I can't imagine where that idea that small blades are hard to sharpen freehand came from. I make and sharpen woodcarving blades down to only a few millimeters long and all kinds of different shapes and I don't have the slightest difficulty holding a consistent angle; the smaller a blade is the quicker and easier it is to sharpen.

Desert Rat keeps threatening to teach people to sharpen in five minutes -- well, I believe I could teach a chimpanzee to sharpen a knife. Take the Cougar Allen Knife Sharpening Potential Test: Hold one hand at an angle to your other hand and rub it back and forth. ...........Could you do that? If you could, you have Knife Sharpening Potential! Read the Sharpening FAQ, get a knife you don't mind scratching up and a hone, and go to it!

-Cougar Allen :{)
 
Marion: try the magic marker trick when you move to finer hones; you'll soon figure it out and won't need the magic marker any more.

Anyone who doesn't know what I'm talking about: read the FAQ! Go to the home page and click on "Features."

-Cougar Allen :{)
 
I have a Razors Edge System, the very similar, but older Buck Honemaster, a Lansky system and a recently acquired Sharpmaker.
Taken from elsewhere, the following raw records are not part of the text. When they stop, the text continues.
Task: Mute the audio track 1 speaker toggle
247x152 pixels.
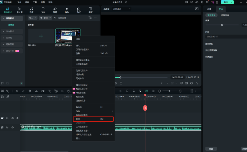Action: click(12, 127)
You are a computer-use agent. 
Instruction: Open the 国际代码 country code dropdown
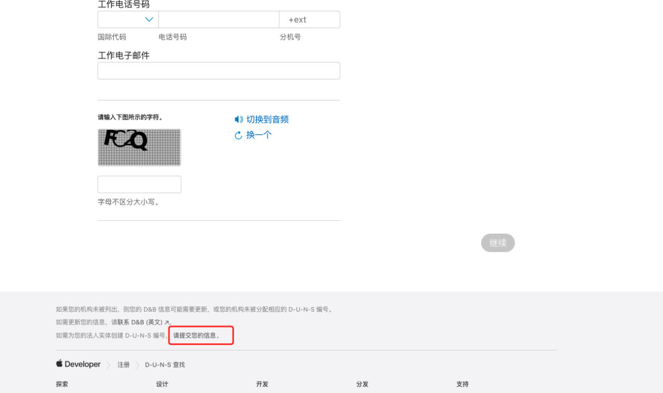(x=128, y=20)
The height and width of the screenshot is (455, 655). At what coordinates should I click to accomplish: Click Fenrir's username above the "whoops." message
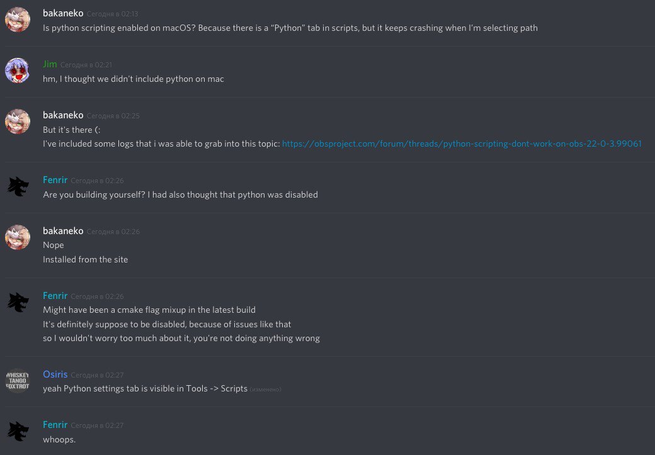point(55,425)
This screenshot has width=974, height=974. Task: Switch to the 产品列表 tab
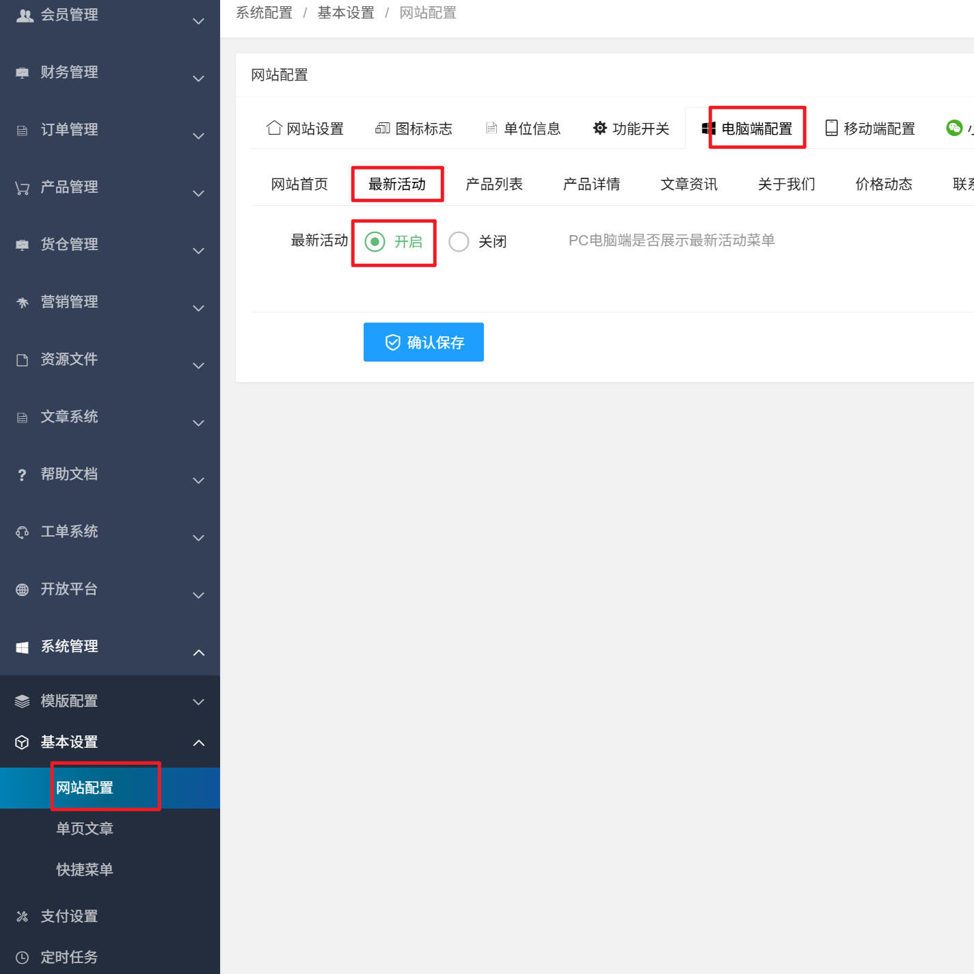click(494, 184)
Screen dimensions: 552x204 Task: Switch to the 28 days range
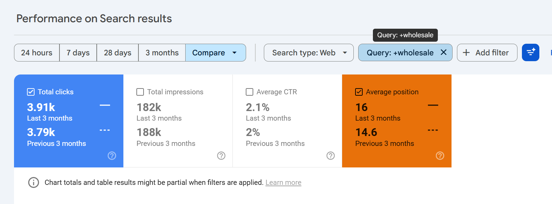pos(118,53)
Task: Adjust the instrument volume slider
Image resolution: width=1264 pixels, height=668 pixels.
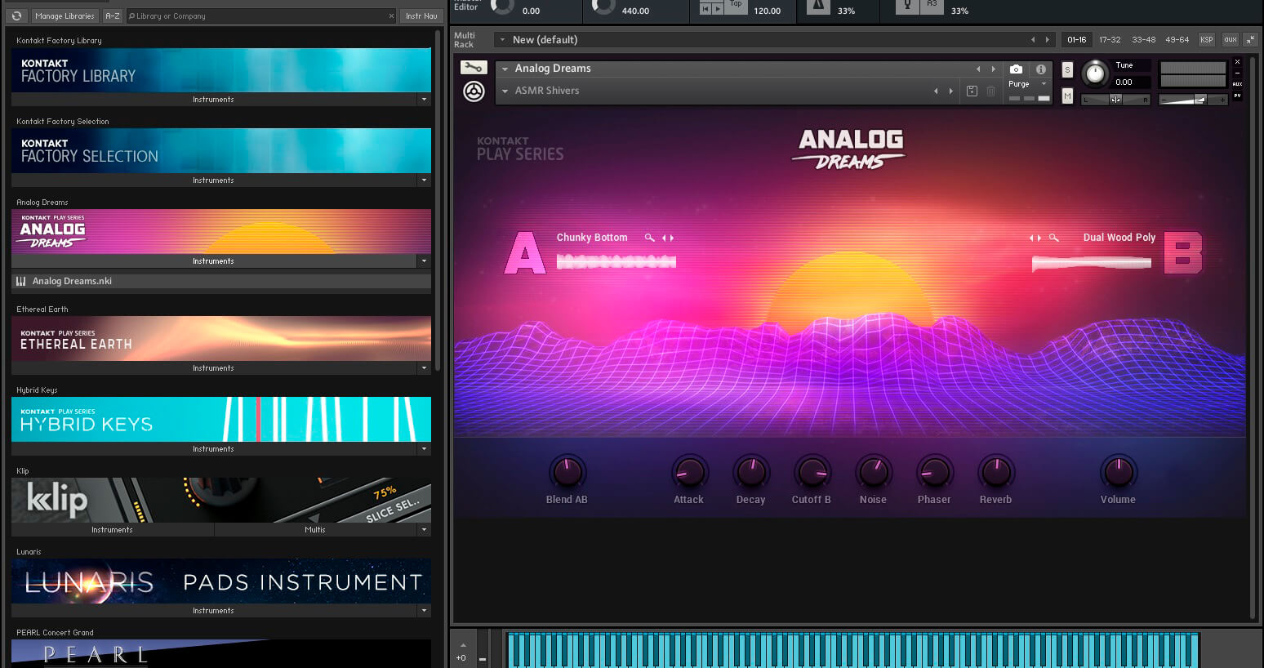Action: coord(1193,100)
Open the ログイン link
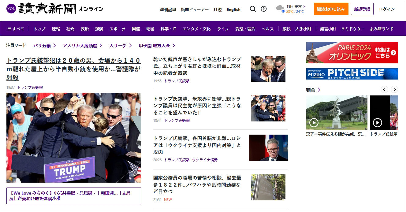The image size is (406, 212). [387, 9]
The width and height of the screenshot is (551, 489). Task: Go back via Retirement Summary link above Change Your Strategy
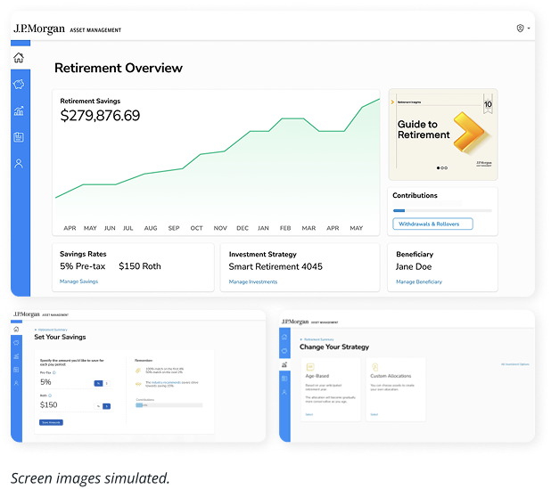317,339
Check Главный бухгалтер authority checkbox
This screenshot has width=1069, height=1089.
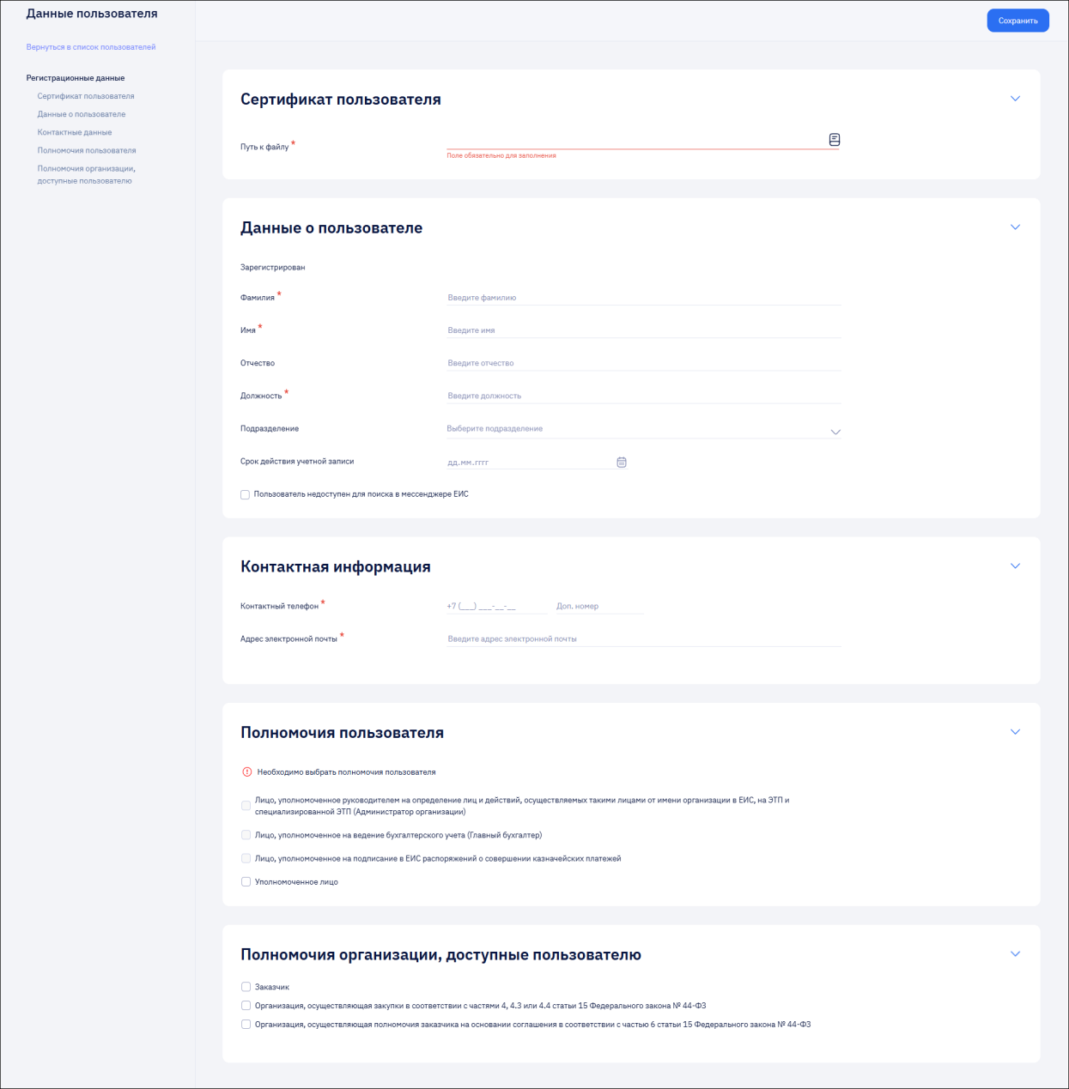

I have accumulated these various systems because, I believe, some systems work better on some blades than others (also, I have been stalking the planet for quite awhile.) For example, I find it difficult to sharpen recurve baldes on a flat stone. The only system I have found to do a superior job on all my blades is the Sharpmaker. I sharpen my own knives and, occasionly, the knives of others.

[This message has been edited by Willie Boy (edited 22 August 1999).]